Saving Lives Through Big Data: Using Data Science to Help Drug Researchers
When we think of analytics real-time data, our first thought is High Tech with companies such as Twitter generating exorbitant amounts of data. Often overlooked is the Manufacturing industry, but with the rise of IoT, sensors and probes are ubiquitous, generating data points every second and increasing the necessity to effectively manage these enormous and rapidly generated data sets.
Imagine, hundreds to thousands of machines having tens to hundreds of sensors, each taking a measurement per second. Now multiply that by dozens of production sites across the globe and you can begin to see how immense a data problem this pharmaceutical company faces with its data. And how data science and real-time analytics can help save millions of dollars in drug research.

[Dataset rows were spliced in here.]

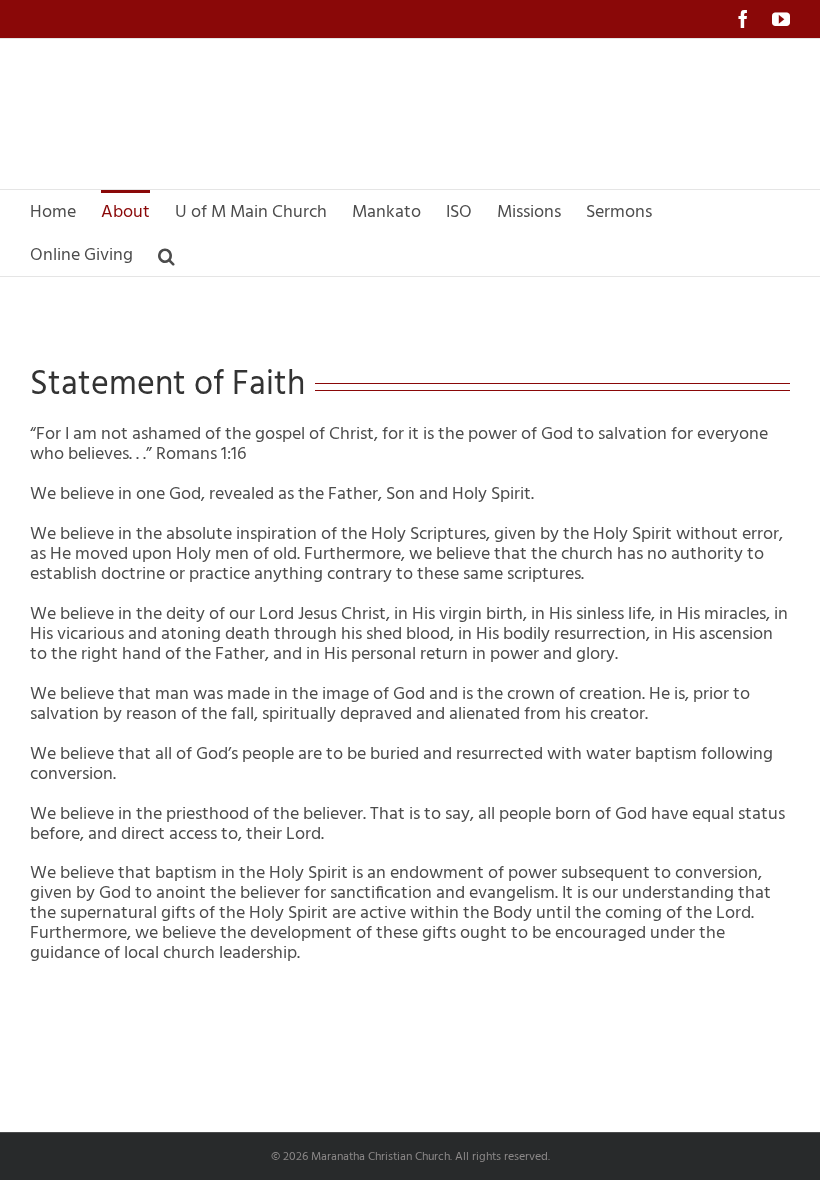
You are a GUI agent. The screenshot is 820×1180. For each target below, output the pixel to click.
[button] (166, 254)
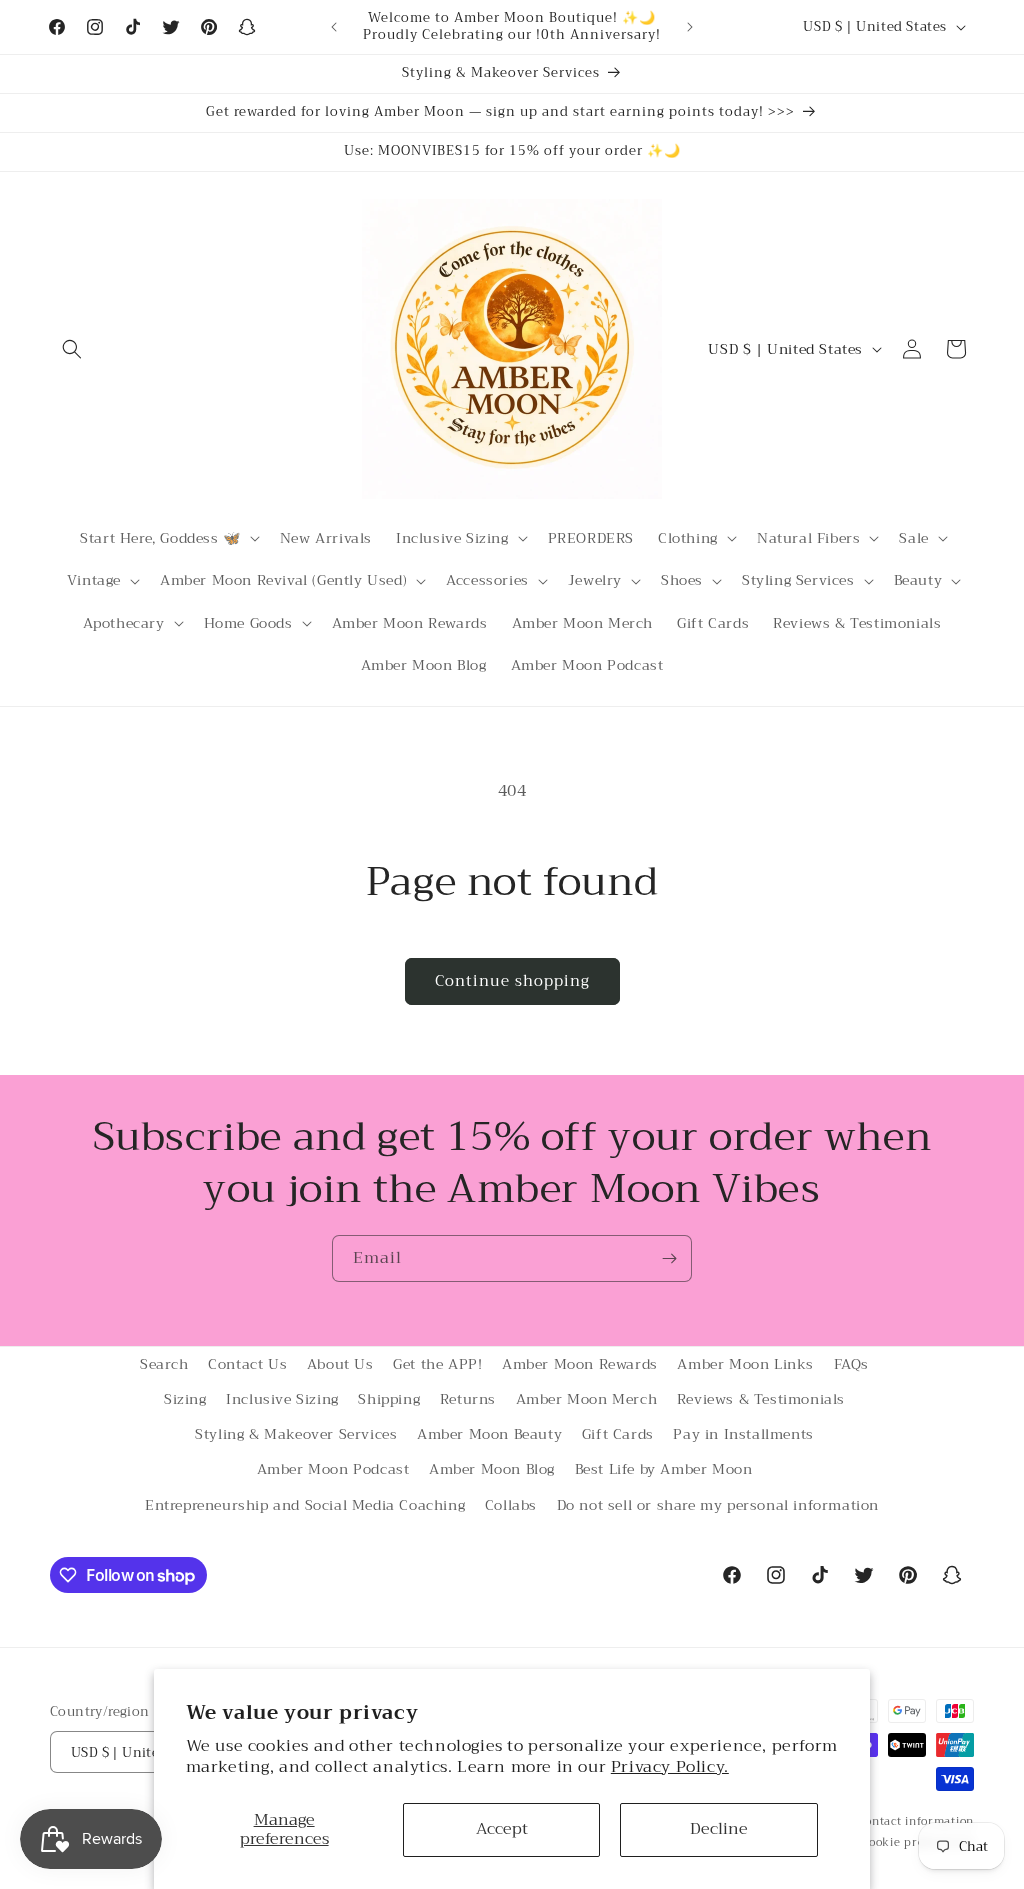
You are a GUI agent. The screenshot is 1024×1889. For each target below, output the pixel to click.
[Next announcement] (690, 27)
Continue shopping (512, 981)
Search (164, 1364)
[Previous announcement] (334, 27)
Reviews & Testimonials (761, 1399)
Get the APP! (437, 1364)
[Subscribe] (669, 1258)
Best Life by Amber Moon (664, 1469)
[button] (72, 349)
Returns (468, 1399)
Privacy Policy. (670, 1767)
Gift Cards (618, 1434)
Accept (502, 1829)
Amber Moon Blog (492, 1469)
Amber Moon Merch (587, 1399)
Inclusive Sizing (282, 1399)
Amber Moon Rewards (580, 1364)
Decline (719, 1829)
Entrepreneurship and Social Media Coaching (305, 1505)
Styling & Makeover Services (296, 1434)
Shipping (389, 1399)
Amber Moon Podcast (333, 1469)
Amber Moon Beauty (489, 1434)
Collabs (511, 1505)
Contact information (916, 1822)
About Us (340, 1364)
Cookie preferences (917, 1843)
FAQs (851, 1364)
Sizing (185, 1399)
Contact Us (247, 1364)
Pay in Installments (743, 1434)
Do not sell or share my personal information (718, 1505)
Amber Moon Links (745, 1364)
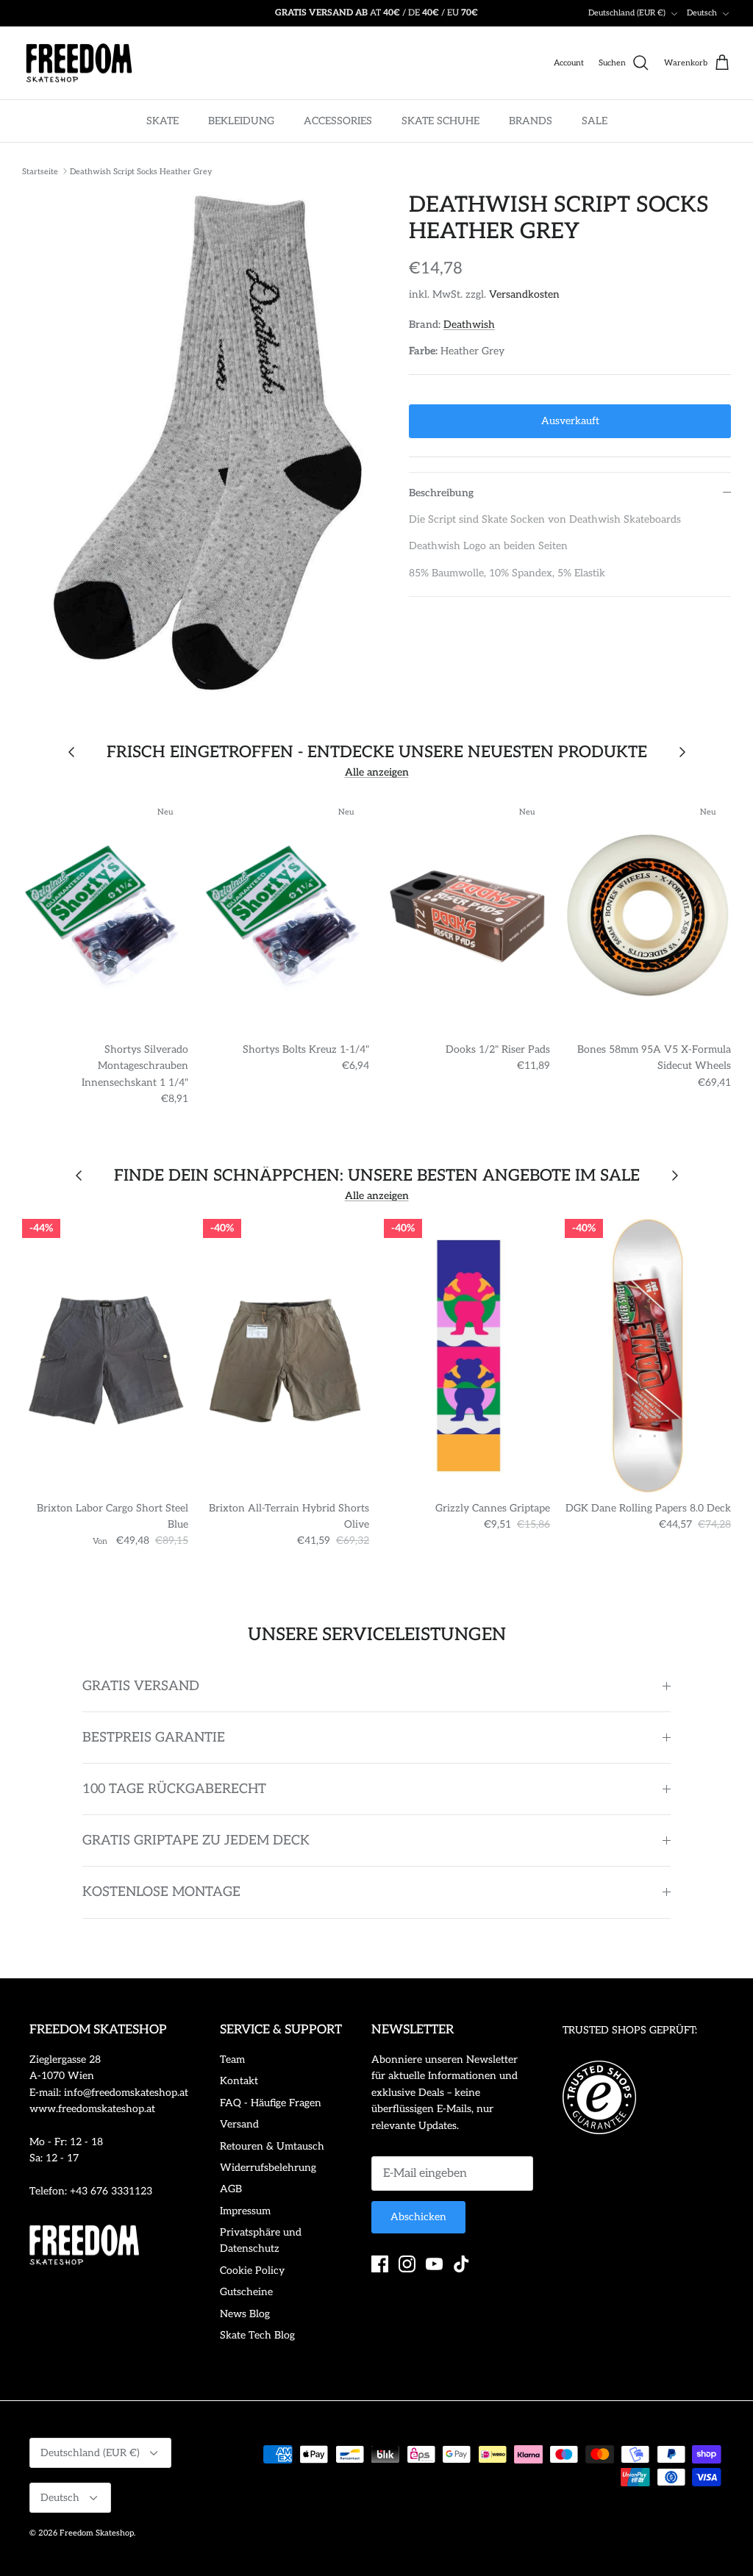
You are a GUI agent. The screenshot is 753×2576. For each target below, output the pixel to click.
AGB (231, 2189)
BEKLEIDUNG (241, 121)
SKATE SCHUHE (440, 121)
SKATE (162, 121)
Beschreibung (441, 493)
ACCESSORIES (338, 121)
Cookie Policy (252, 2270)
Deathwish (469, 324)
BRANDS (530, 121)
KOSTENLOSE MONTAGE (161, 1892)
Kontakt (239, 2081)
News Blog (245, 2314)
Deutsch (702, 13)
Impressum (245, 2211)
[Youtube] (434, 2263)
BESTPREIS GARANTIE (153, 1737)
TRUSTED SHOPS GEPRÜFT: (630, 2030)
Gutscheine (246, 2292)
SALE (594, 121)
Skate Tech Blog (257, 2335)
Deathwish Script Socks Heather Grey (141, 171)
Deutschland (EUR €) (626, 13)
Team (232, 2059)
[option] (199, 442)
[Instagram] (407, 2263)
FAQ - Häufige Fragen (270, 2103)
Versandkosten (524, 294)
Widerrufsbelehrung (268, 2167)
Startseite (40, 171)
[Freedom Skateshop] (79, 63)
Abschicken (418, 2217)
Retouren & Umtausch (272, 2146)
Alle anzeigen (377, 772)
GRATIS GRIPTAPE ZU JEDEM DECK (196, 1840)
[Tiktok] (461, 2263)
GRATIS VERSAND (140, 1686)
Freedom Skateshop (97, 2533)
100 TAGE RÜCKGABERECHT (174, 1789)
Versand (239, 2124)
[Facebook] (379, 2263)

As we worked to help our client overcome this challenge we faced several barriers that needed to be overcome:
• Storage with a high I/O capability to handle larger volumes of dynamic data
• Data ingestion capabilities that could handle an extremely high throughput
• An “ultimate” analytics solution that would be able to process large data volumes (most of the commonly used are in-memory)
We utilized a real-time lambda architecture, leveraging Kafka, Spark Streaming, and Axibase (time series database based on HBase), that reads and processes sensor data from ten different global sites on a real-time basis, stores the data in a time-series database, and allows users to perform complex analytics immediately. With multiple layers of parallelism we were able to achieve an ingestion throughput of 50,000 messages/sec with only a 6 node cluster, but more importantly we were able to empower research scientists to do what we all want them to be doing: Researching drug therapies to save lives and not troubleshooting time consuming drug production issues.